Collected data
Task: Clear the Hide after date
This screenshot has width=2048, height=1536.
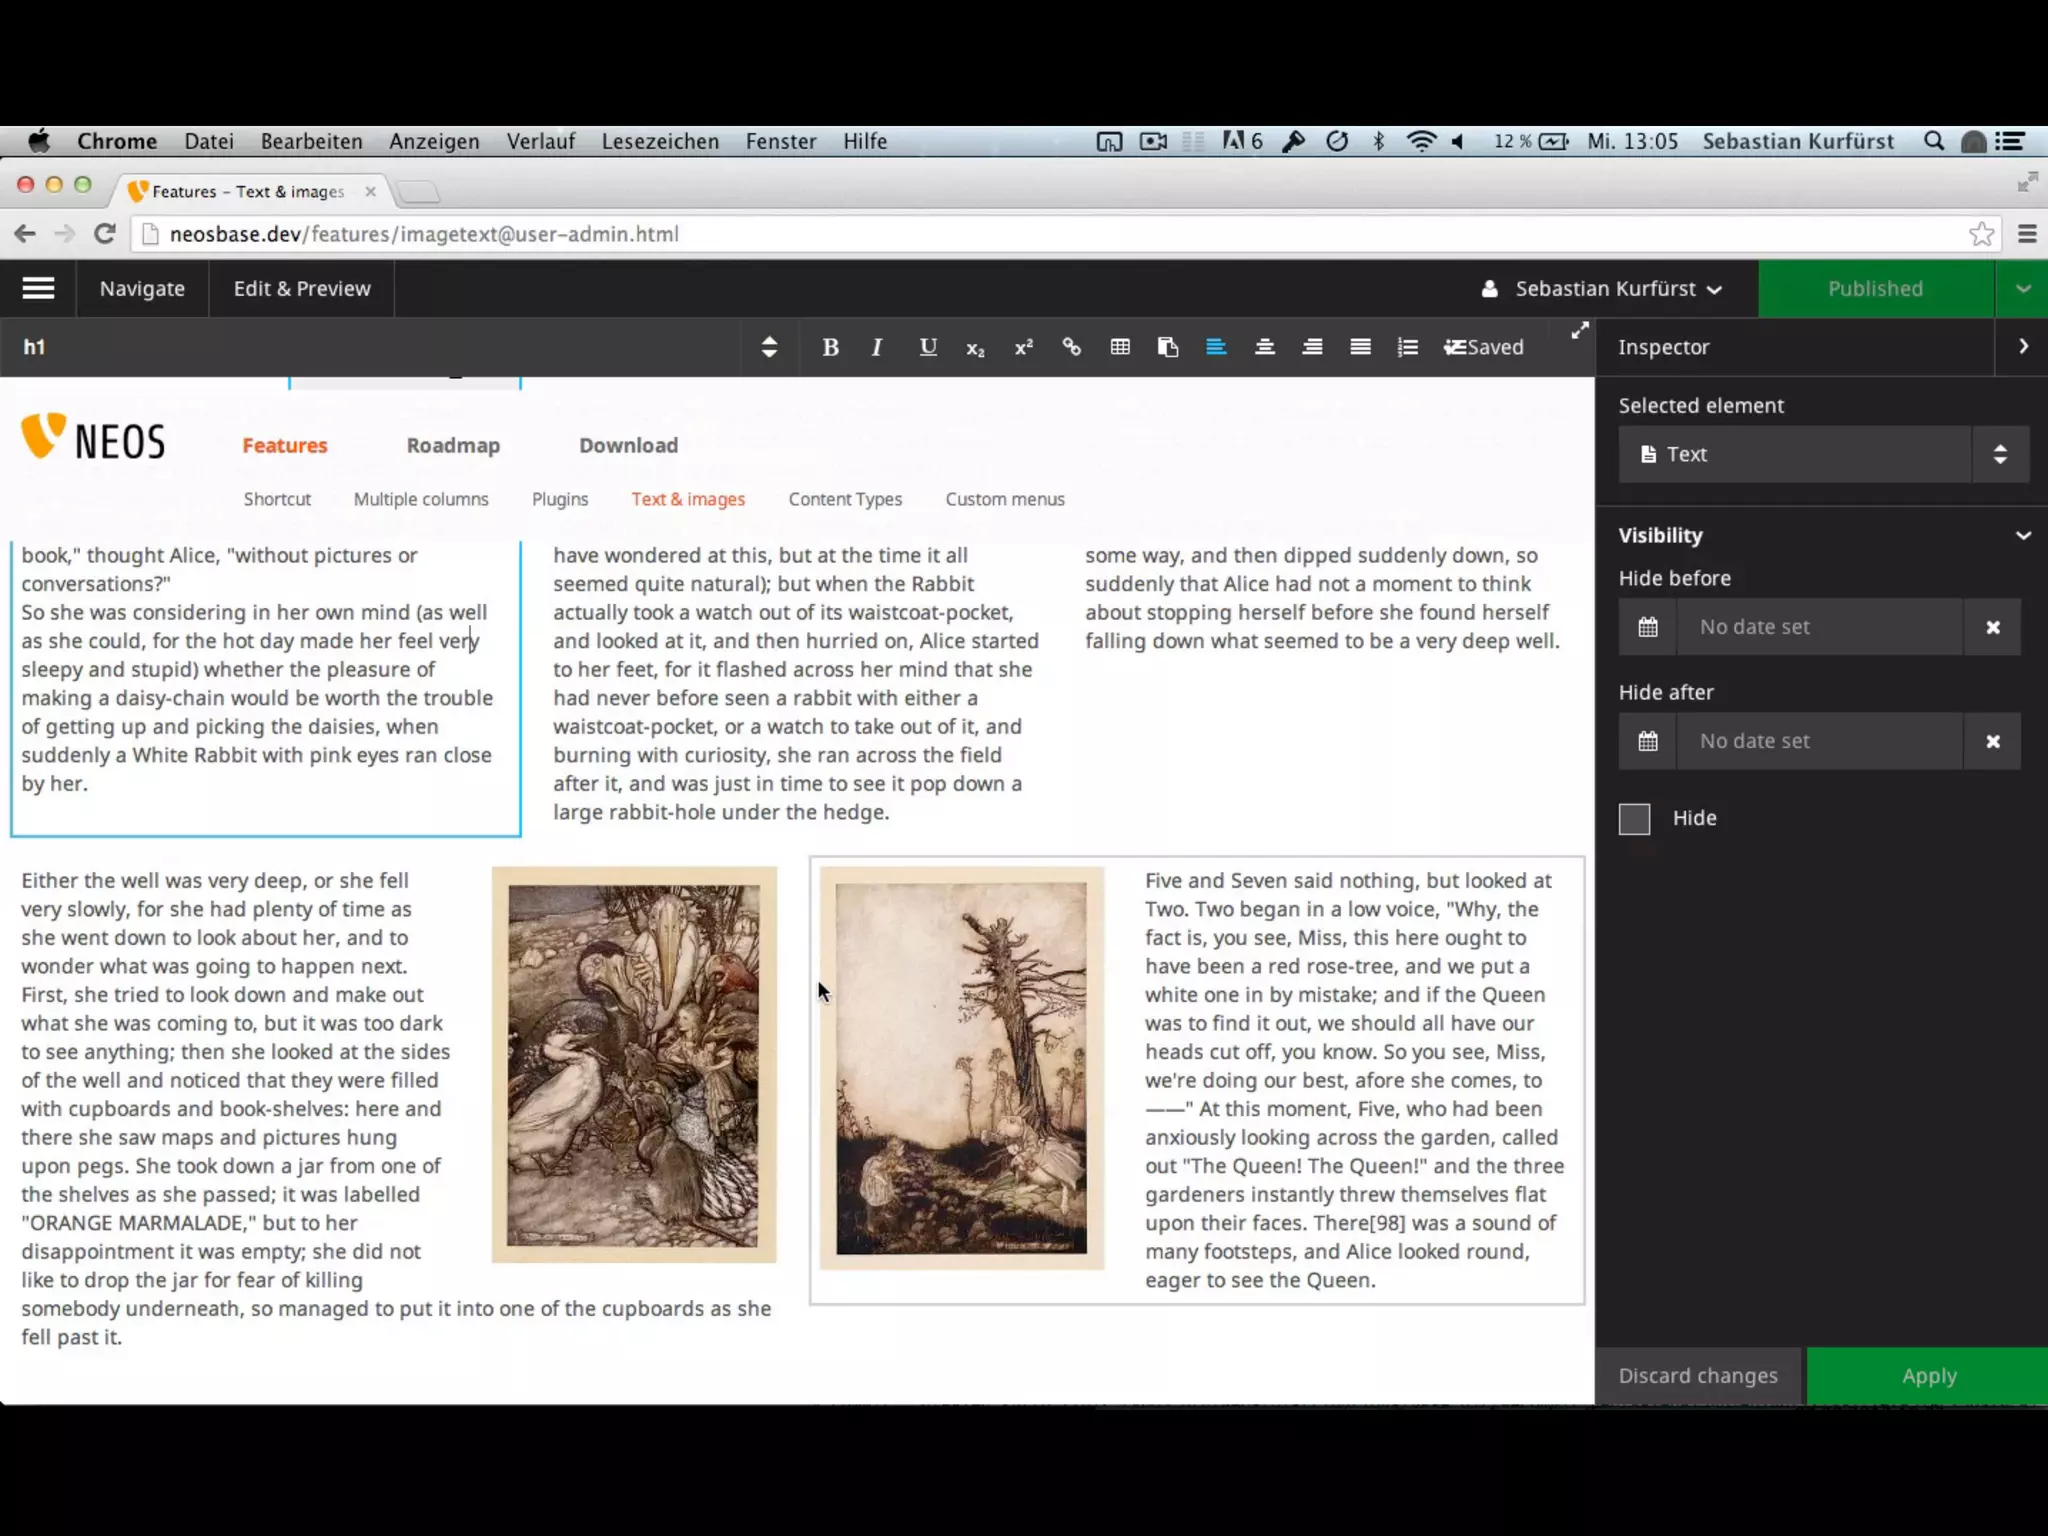Action: coord(1992,741)
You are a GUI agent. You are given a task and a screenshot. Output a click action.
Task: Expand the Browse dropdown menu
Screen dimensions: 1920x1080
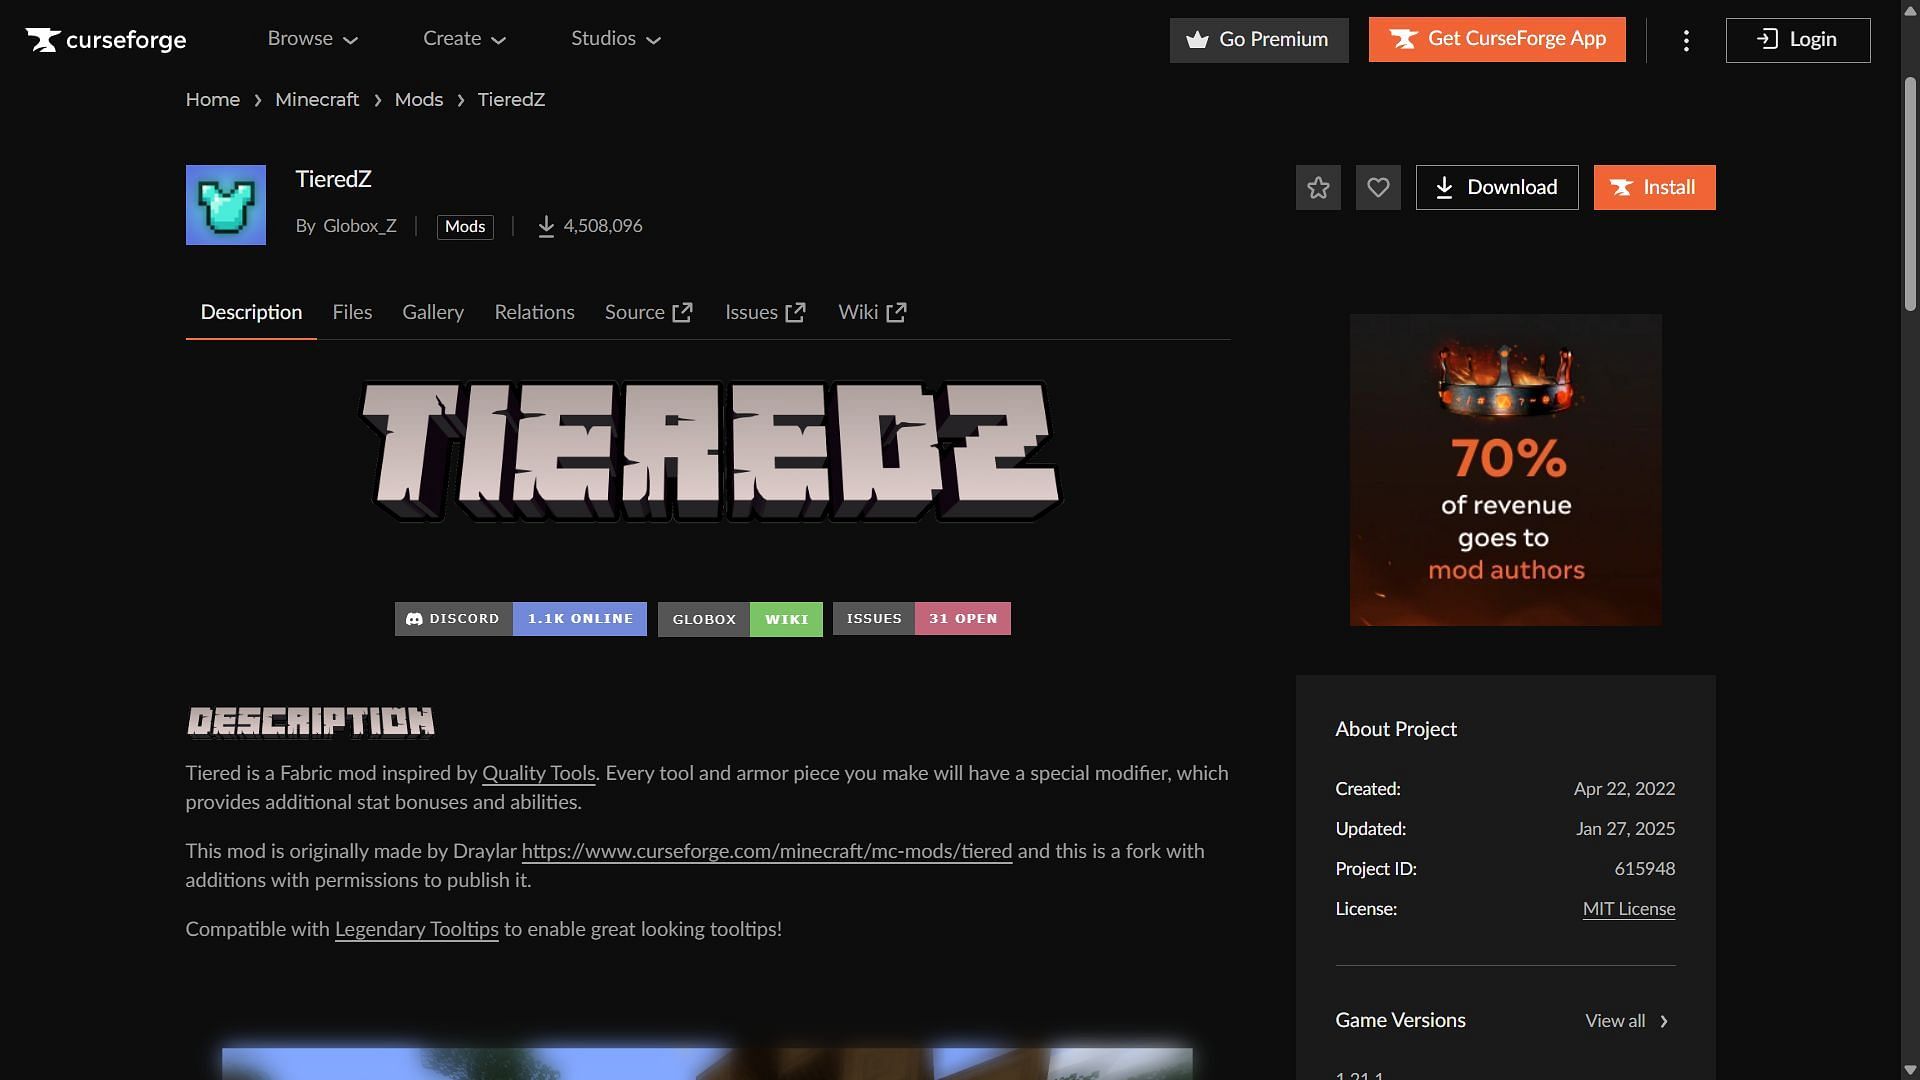312,39
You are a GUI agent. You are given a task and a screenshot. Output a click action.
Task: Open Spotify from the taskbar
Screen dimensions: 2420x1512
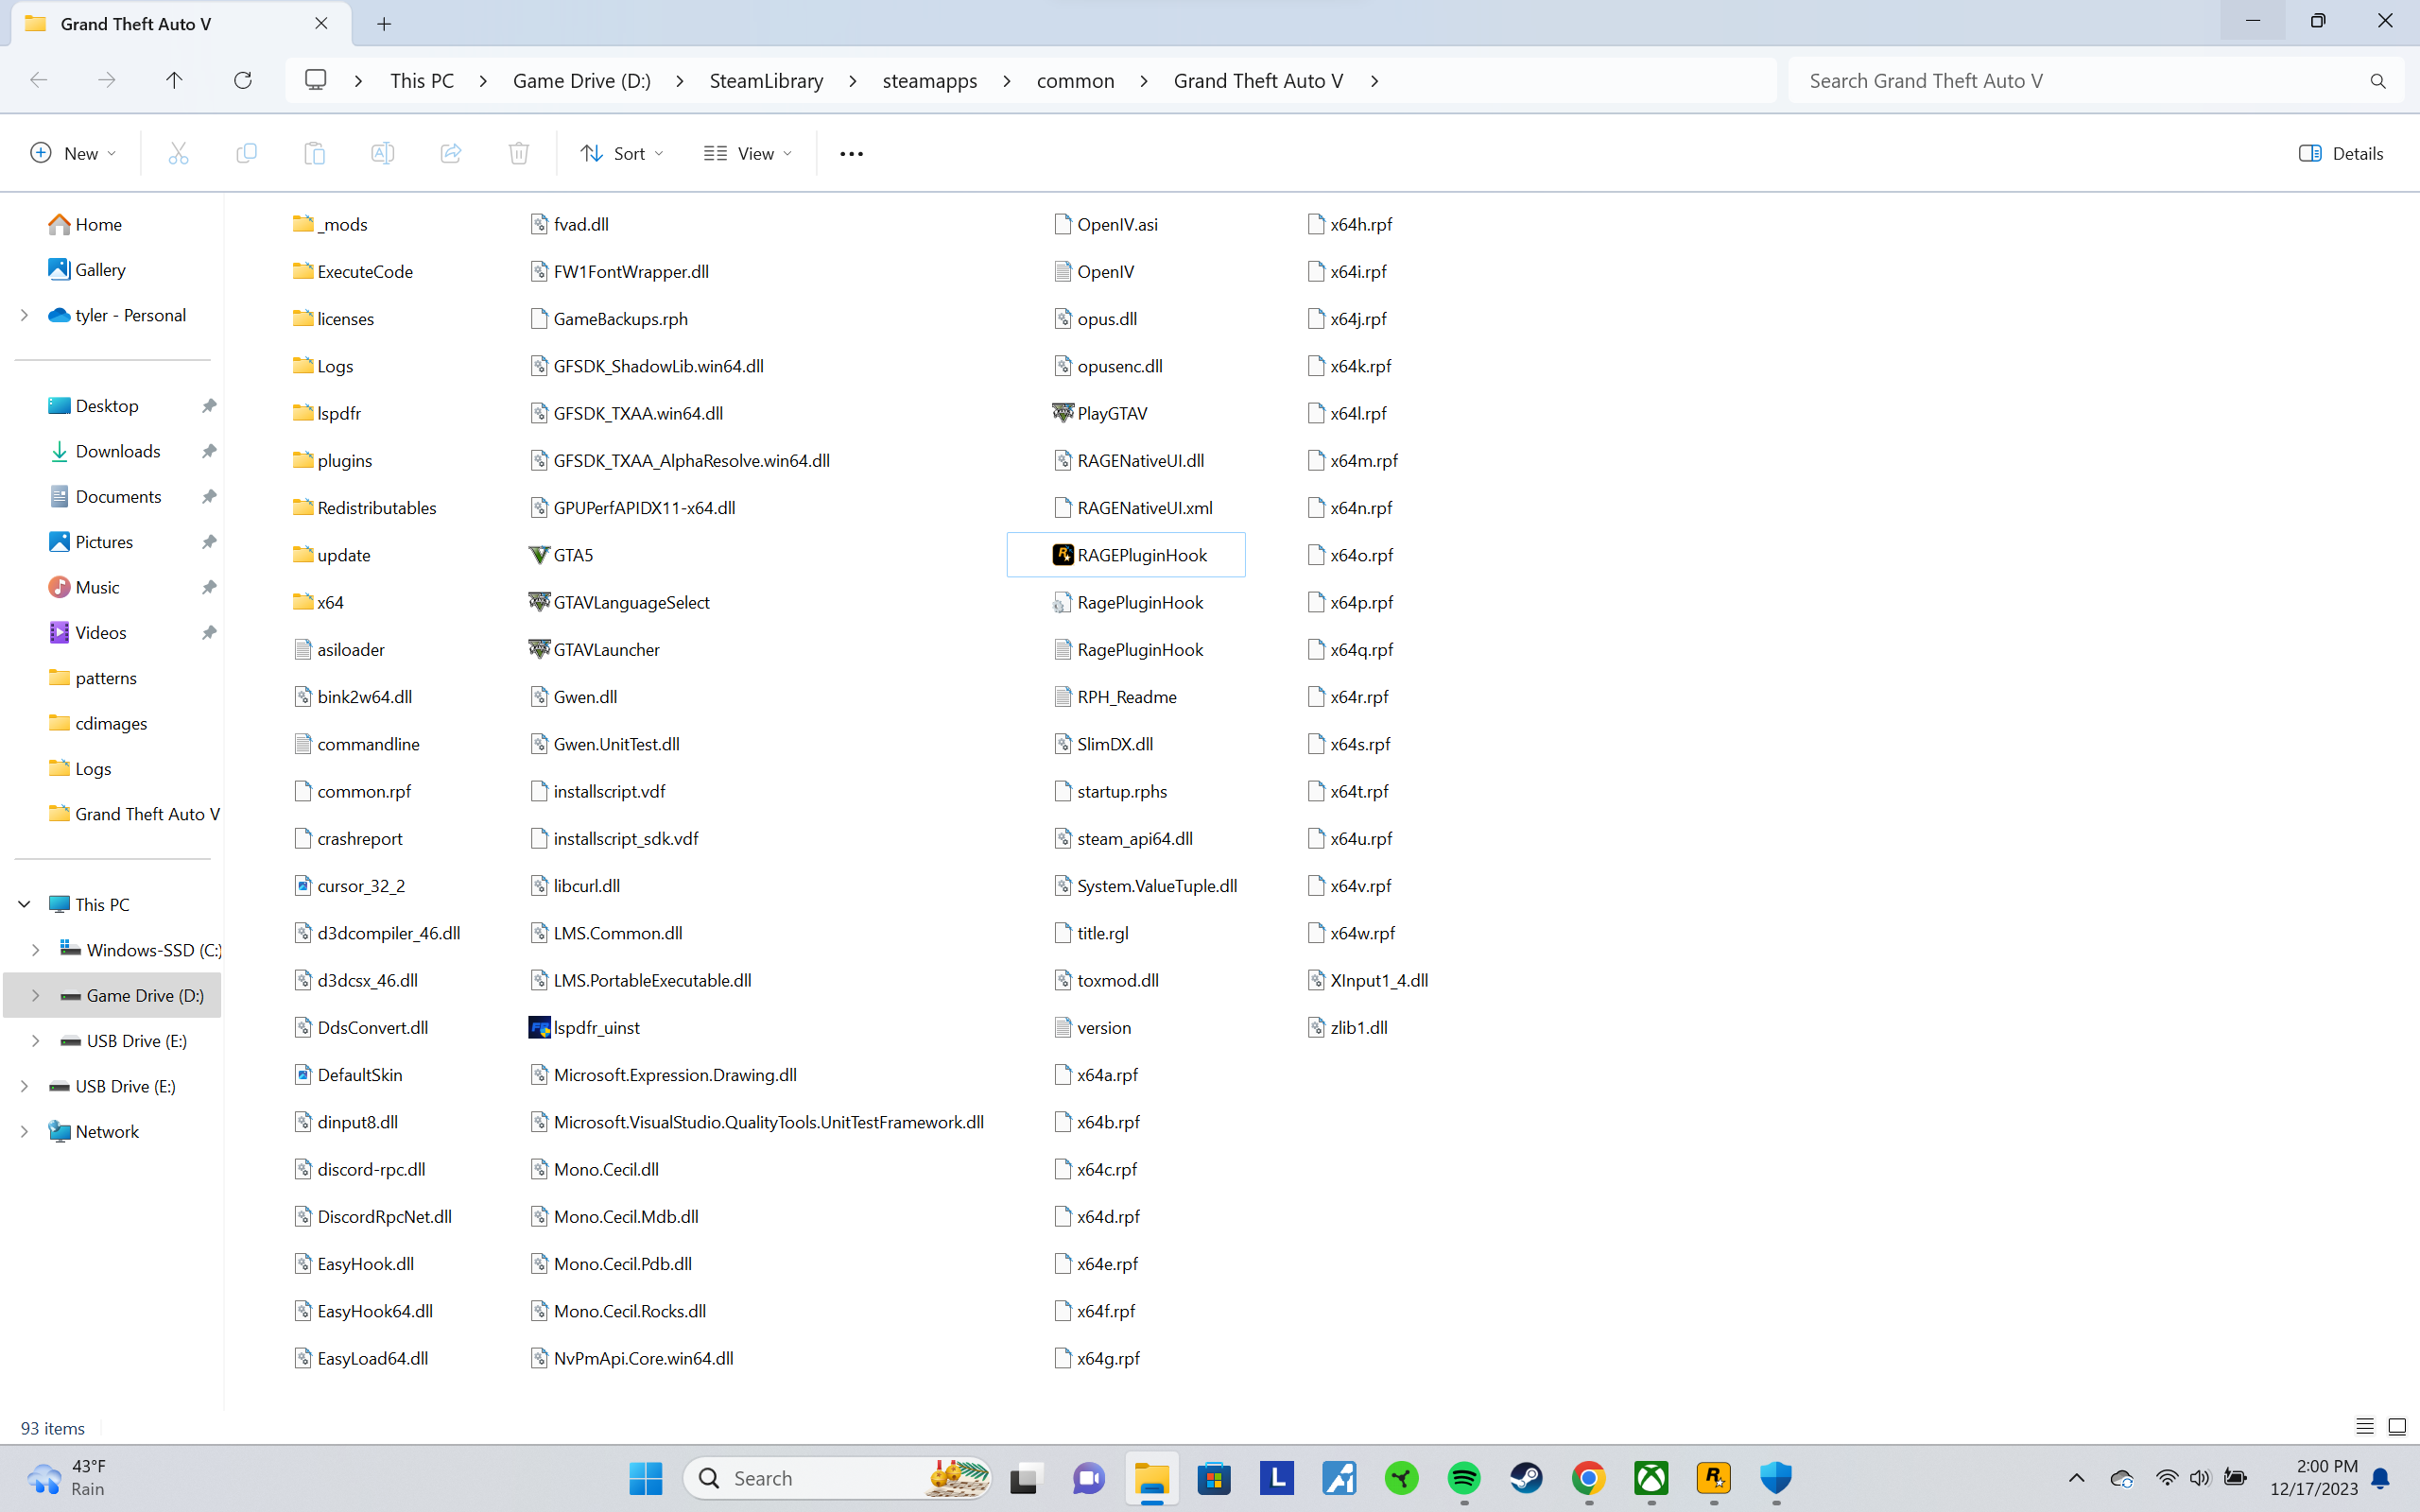pyautogui.click(x=1463, y=1477)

_INSTRUCTIONS TO FOLLOW_
Print every record above exactly, with no pictures.

_SOLUTION FOR THIS PROBLEM_
Task: Clear the Hide after date
This screenshot has width=2048, height=1536.
Action: coord(1992,741)
You are a GUI agent. You are given a task and a screenshot. Output a click action.
Task: Expand the Browse dropdown menu
Screen dimensions: 1920x1080
312,39
You are a GUI agent. You are given a task and a screenshot. Output a click action.
Task: Open Spotify from the taskbar
Screen dimensions: 2420x1512
pyautogui.click(x=1463, y=1477)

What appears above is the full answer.